Alphadi studied at Cardon Savard Studios in Paris, started his label in 1984, and his first haute couture line was released in 1985 at the Paris International Tourism Tradeshow. His line has since extended into sportswear and perfume. The Alphadi line, which has 'Complexe Alphadi' boutiques in Niamey (on Rue Vox), Ivory Coast and Paris.

In 1998 Alphadi was one of the three African fashion designers to win the Principal Prince Claus Award; the other two were Tetteh Adzedu from Ghana and Oumou Sy.

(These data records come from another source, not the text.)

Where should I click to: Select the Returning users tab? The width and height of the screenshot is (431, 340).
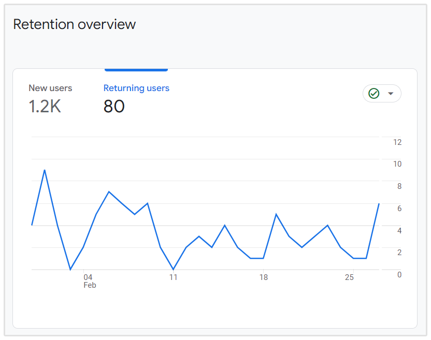[136, 88]
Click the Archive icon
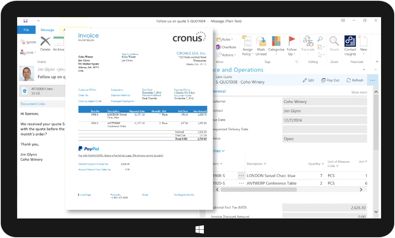The width and height of the screenshot is (395, 238). [x=59, y=44]
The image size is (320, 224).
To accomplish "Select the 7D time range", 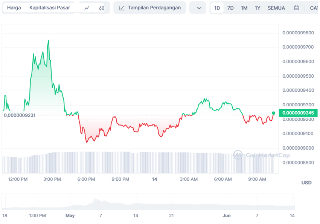I will tap(230, 8).
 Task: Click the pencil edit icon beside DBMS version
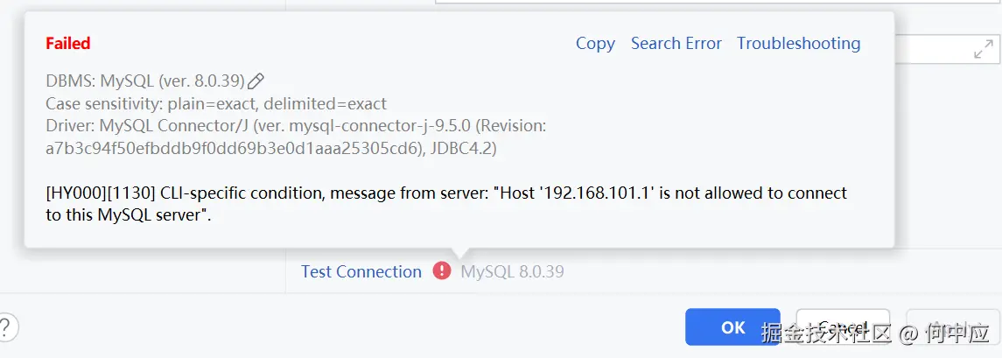coord(256,81)
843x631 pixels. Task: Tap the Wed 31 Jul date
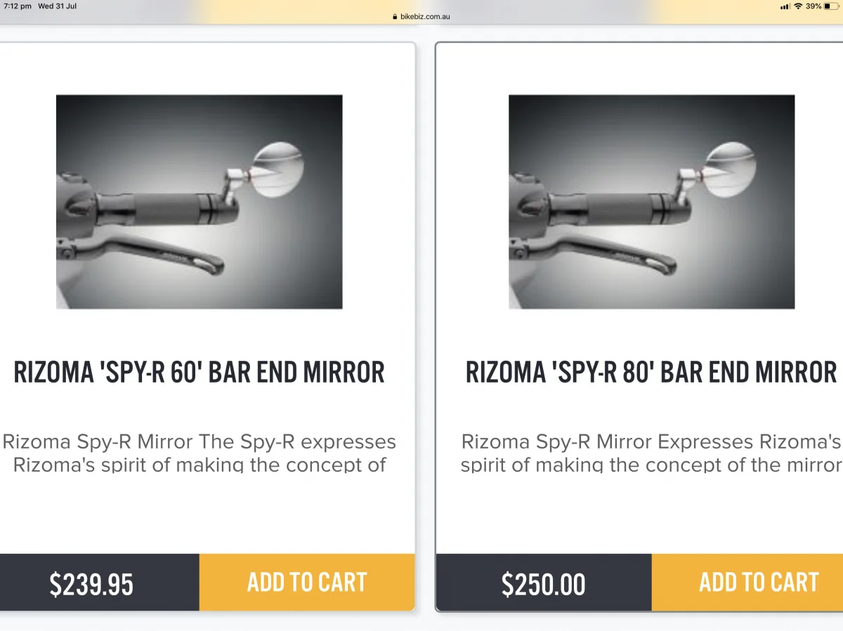click(58, 6)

In 1998, he created the first FIMA, the International Festival of African Fashion which was located in Niger. This event allowed African designers to come together with other international designers such as Yves Saint Laurent, Kenzo, Jean Paul Gaultier and Paco Rabanne. Since then, the event has been going on every 2 years.

In 2007, he launched a new contest during the FIMA and Hip-Hop FIMA Contest.

Alphadi maintains production facilities in Niamey and Morocco, and splits his time between homes in Niamey and Paris. He is married, a father of six children.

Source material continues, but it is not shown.